**REQUIREMENT**
Arrange every line of the entries below as a Markdown table with the columns Row and Line. Number each row and leave out blank lines.

(A data block)
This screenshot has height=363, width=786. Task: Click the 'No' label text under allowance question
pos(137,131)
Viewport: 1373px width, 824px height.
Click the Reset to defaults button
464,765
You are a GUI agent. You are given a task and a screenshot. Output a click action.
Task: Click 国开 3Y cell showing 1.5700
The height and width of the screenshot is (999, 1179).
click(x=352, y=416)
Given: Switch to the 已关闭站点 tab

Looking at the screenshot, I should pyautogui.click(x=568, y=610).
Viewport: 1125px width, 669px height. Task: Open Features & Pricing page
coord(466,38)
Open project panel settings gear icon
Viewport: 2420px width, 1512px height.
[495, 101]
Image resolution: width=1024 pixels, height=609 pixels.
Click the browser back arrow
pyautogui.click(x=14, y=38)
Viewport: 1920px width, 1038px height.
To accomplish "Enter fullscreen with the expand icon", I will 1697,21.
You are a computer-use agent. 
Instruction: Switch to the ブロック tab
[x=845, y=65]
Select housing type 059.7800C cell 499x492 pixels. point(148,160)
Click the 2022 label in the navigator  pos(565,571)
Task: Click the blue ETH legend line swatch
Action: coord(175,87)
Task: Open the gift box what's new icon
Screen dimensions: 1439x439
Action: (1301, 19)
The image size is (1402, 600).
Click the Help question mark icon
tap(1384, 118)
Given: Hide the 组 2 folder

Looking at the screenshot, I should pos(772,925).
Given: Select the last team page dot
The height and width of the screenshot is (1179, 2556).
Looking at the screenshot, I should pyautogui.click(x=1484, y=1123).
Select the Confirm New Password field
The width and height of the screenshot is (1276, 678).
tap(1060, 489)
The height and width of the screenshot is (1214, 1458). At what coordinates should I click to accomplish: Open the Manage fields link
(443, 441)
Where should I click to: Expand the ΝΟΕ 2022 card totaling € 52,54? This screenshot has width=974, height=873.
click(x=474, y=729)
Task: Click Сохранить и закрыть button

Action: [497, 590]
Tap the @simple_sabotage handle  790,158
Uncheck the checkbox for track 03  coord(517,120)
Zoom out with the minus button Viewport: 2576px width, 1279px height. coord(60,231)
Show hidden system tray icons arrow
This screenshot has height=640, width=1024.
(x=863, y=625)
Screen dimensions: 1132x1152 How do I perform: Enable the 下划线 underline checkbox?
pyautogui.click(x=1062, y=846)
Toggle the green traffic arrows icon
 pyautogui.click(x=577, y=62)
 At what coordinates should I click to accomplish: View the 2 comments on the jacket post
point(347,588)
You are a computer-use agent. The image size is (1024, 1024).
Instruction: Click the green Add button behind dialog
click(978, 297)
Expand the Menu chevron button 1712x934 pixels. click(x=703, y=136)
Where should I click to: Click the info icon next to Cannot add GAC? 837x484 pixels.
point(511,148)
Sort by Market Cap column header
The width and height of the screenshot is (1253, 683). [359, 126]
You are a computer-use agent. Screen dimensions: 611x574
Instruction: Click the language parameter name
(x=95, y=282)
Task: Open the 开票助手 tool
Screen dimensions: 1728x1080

**TASK OUTPUT**
| Row | Line |
|---|---|
| 1 | This screenshot has height=363, width=786. Task: Click the 'No' label text under allowance question |
| 2 | pos(137,131) |
| 3 | Viewport: 1373px width, 824px height. |
| 4 | Click the Reset to defaults button |
| 5 | 464,765 |
| 6 | You are a GUI agent. You are given a task and a screenshot. Output a click action. |
| 7 | Task: Click 国开 3Y cell showing 1.5700 |
| 8 | The height and width of the screenshot is (999, 1179). |
| 9 | click(x=352, y=416) |
| 10 | Given: Switch to the 已关闭站点 tab |
| 11 | Looking at the screenshot, I should pyautogui.click(x=568, y=610). |
| 12 | Viewport: 1125px width, 669px height. Task: Open Features & Pricing page |
| 13 | coord(466,38) |
| 14 | Open project panel settings gear icon |
| 15 | Viewport: 2420px width, 1512px height. |
| 16 | [495, 101] |
| 17 | Image resolution: width=1024 pixels, height=609 pixels. |
| 18 | Click the browser back arrow |
| 19 | pyautogui.click(x=14, y=38) |
| 20 | Viewport: 1920px width, 1038px height. |
| 21 | To accomplish "Enter fullscreen with the expand icon", I will 1697,21. |
| 22 | You are a computer-use agent.  |
| 23 | Instruction: Switch to the ブロック tab |
| 24 | [x=845, y=65] |
| 25 | Select housing type 059.7800C cell 499x492 pixels. point(148,160) |
| 26 | Click the 2022 label in the navigator  pos(565,571) |
| 27 | Task: Click the blue ETH legend line swatch |
| 28 | Action: coord(175,87) |
| 29 | Task: Open the gift box what's new icon |
| 30 | Screen dimensions: 1439x439 |
| 31 | Action: (1301, 19) |
| 32 | The image size is (1402, 600). |
| 33 | Click the Help question mark icon |
| 34 | tap(1384, 118) |
| 35 | Given: Hide the 组 2 folder |
| 36 | Looking at the screenshot, I should pos(772,925). |
| 37 | Given: Select the last team page dot |
| 38 | The height and width of the screenshot is (1179, 2556). |
| 39 | Looking at the screenshot, I should pyautogui.click(x=1484, y=1123). |
| 40 | Select the Confirm New Password field |
| 41 | The width and height of the screenshot is (1276, 678). |
| 42 | tap(1060, 489) |
| 43 | The height and width of the screenshot is (1214, 1458). At what coordinates should I click to accomplish: Open the Manage fields link |
| 44 | (443, 441) |
| 45 | Where should I click to: Expand the ΝΟΕ 2022 card totaling € 52,54? This screenshot has width=974, height=873. |
| 46 | click(x=474, y=729) |
| 47 | Task: Click Сохранить и закрыть button |
| 48 | Action: [497, 590] |
| 49 | Tap the @simple_sabotage handle  790,158 |
| 50 | Uncheck the checkbox for track 03  coord(517,120) |
| 51 | Zoom out with the minus button Viewport: 2576px width, 1279px height. coord(60,231) |
| 52 | Show hidden system tray icons arrow |
| 53 | This screenshot has height=640, width=1024. |
| 54 | (x=863, y=625) |
| 55 | Screen dimensions: 1132x1152 How do I perform: Enable the 下划线 underline checkbox? |
| 56 | pyautogui.click(x=1062, y=846) |
| 57 | Toggle the green traffic arrows icon |
| 58 |  pyautogui.click(x=577, y=62) |
| 59 |  At what coordinates should I click to accomplish: View the 2 comments on the jacket post |
| 60 | point(347,588) |
| 61 | You are a computer-use agent. The image size is (1024, 1024). |
| 62 | Instruction: Click the green Add button behind dialog |
| 63 | click(978, 297) |
| 64 | Expand the Menu chevron button 1712x934 pixels. click(x=703, y=136) |
| 65 | Where should I click to: Click the info icon next to Cannot add GAC? 837x484 pixels. |
| 66 | point(511,148) |
| 67 | Sort by Market Cap column header |
| 68 | The width and height of the screenshot is (1253, 683). [359, 126] |
| 69 | You are a computer-use agent. Screen dimensions: 611x574 |
| 70 | Instruction: Click the language parameter name |
| 71 | (x=95, y=282) |
| 72 | Task: Open the 开票助手 tool |
| 73 | Screen dimensions: 1728x1080 |